Dai contenuti del documento sottoscritto, che si possono riassumere in due grandi aree, le politiche del personale e la governance, ci si sarebbe potuti attendere proposte confrontabili a livello internazionale, un contributo offerto alle riforme richieste dal Next generation EU alle quali anche il mondo della formazione non potrà sottrarsi. Parlare infatti di efficaci politiche salariali per la valorizzazione del personale, ma rimandando tutto alla contrattazione e allineandosi ai dipendenti della pubblica amministrazione, lascia piuttosto delusi, perché è proprio da questi ultimi che ci si dovrebbe differenziare pensando più ai docenti europei per quanto riguarda gli stipendi, le carriere, ecc. Nuovi modelli di organizzazione del lavoro saranno indispensabili se si vuole completare il processo di autonomia delle istituzioni scolastiche e la loro apertura al territorio, come le problematiche connesse con la pandemia ci hanno dimostrato.
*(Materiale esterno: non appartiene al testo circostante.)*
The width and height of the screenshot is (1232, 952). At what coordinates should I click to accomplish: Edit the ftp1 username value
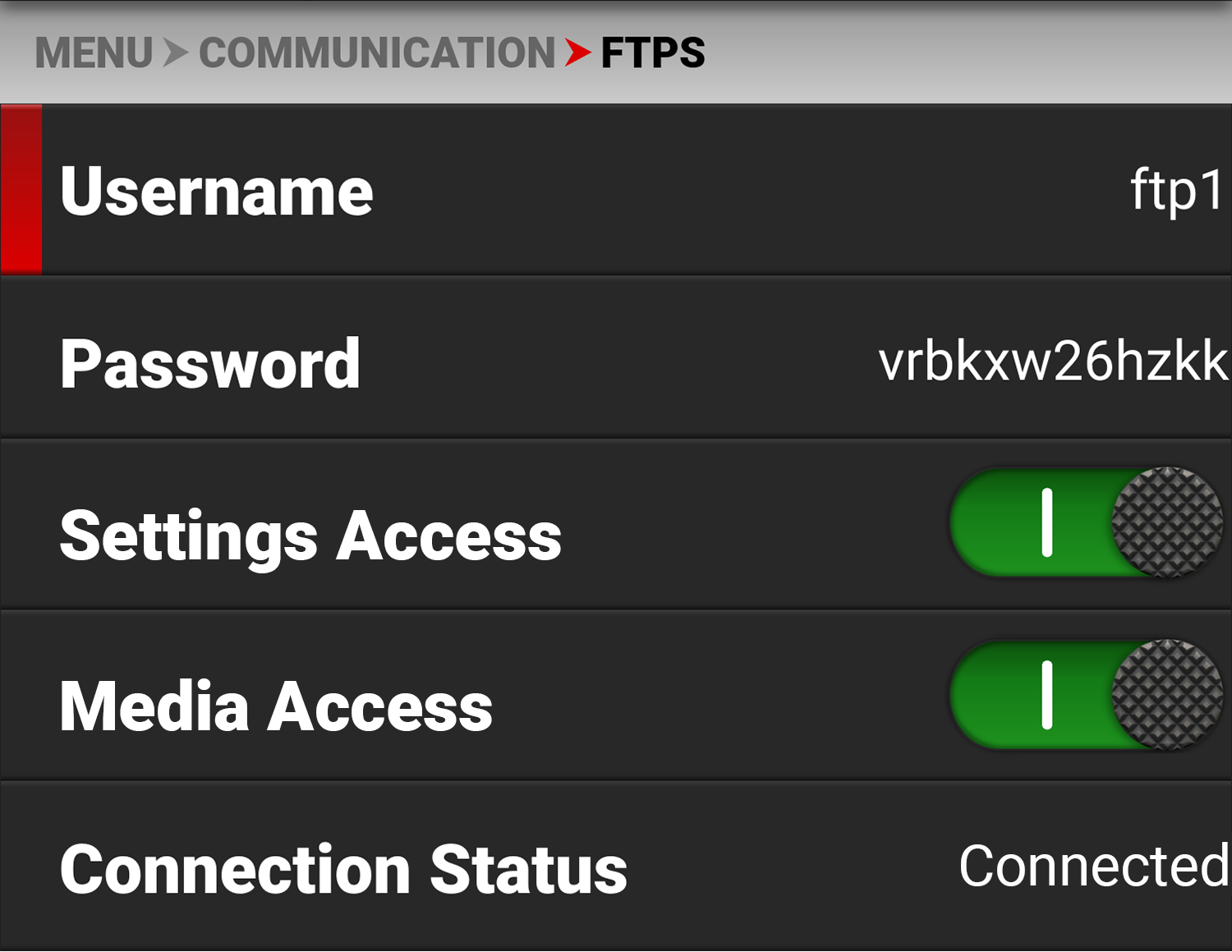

Competenze delle amministrazioni territoriali, riforma degli organi collegiali e rafforzamento del Ministero e delle sue articolazioni periferiche, dovrebbero farci capire l’indirizzo che deve assumere il governo del sistema, a livello centrale e locale, mentre siamo ancora ad un elenco di problemi, noti da tempo, per i quali forse era necessario aprire un confronto più ampio per trarre indicazioni anche circa l’utilizzo delle risorse europee.

La necessità di stabilizzare gli organici, ma come?
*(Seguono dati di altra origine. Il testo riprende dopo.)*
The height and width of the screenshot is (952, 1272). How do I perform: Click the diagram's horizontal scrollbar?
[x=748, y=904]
Sappiamo che su mobilità, continuità didattica, organici di istituto, temi indicati dal patto, il dibattito tra Governo e sindacati è aperto da tempo e che ogni volta che si vuole privilegiare la continuità didattica inibendo la mobilità alla fine è quest’ultima ad avere la meglio. È noto, infatti, che la ricerca di personale prevede uno spostamento da sud a nord del Paese, il che comporta, una volta avuta la nomina, la corsa ad invertire la tendenza. Inoltre i tempi in cui avvengono questi movimenti, cioè ad anno scolastico iniziato, provocano una notevole instabilità nel servizio. Il disagio potrebbe essere attenuato qualora potesse esserci effettivamente un organico di istituto capace di sostenere una reale programmazione, che possa comprendere anche i vuoti che si verrebbero a creare per effetto degli spostamenti. Tale organizzazione è invece ritagliata in modo molto stretto dalle scarse risorse economiche a disposizione e dai vincoli di precedenza nelle graduatorie, legati alle classi di concorso ed alle attuali modalità di costituzione delle cattedre. È inutile ribadire che la stabilità dell’organico è una cosa fondamentale, indipendentemente da come si voglia organizzare la didattica, soprattutto se l’impegno futuro della scuola è quello di uscire da una dimensione autoreferenziale per interagire sempre di più con le diverse realtà territoriali e con i bisogni educativi, ad esempio per contenere la dispersione e realizzare iniziative di supporto agli apprendimenti, all’orientamento, ecc.

Ragionare sul reclutamento

Se si vuole andare in questa direzione occorre veramente un diverso modo di reclutamento, specialmente di dirigenti e docenti, per organizzare leadership diffuse e professionalità legate più che ai titoli di studio e qualche credito, ad esperienze concrete ed approfondite nelle scuole. Se le lauree diventeranno abilitanti ci vorrà un contratto di apprendistato alla cattedra che si concluda con una valutazione e la conferma sul posto. Questo sarà anche utile, come si è detto, per coprire i buchi che si vengono a creare per effetto della mobilità sfrenata.  

Un’occasione mancata?

È chiara, dunque, la differenza tra una governance di tipo centralistico ed una di tipo autonomistico, andando anche oltre gli organi collegiali, che possono conservare il principio della partecipazione, ma postare altrove i luoghi e le modalità della decisione. Tra autonomia delle scuole e competenze dei territori sulla rete scolastica e l’unitarietà del sistema nazionale, come indicato nel Patto, ci stanno le norme generali, che sono responsabili dell’unità del servizio di istruzione, e la gestione, che invece deve dare concrete risposte al territorio. Così dice la nostra Costituzione e il Patto poteva essere un’occasione per darvi attuazione.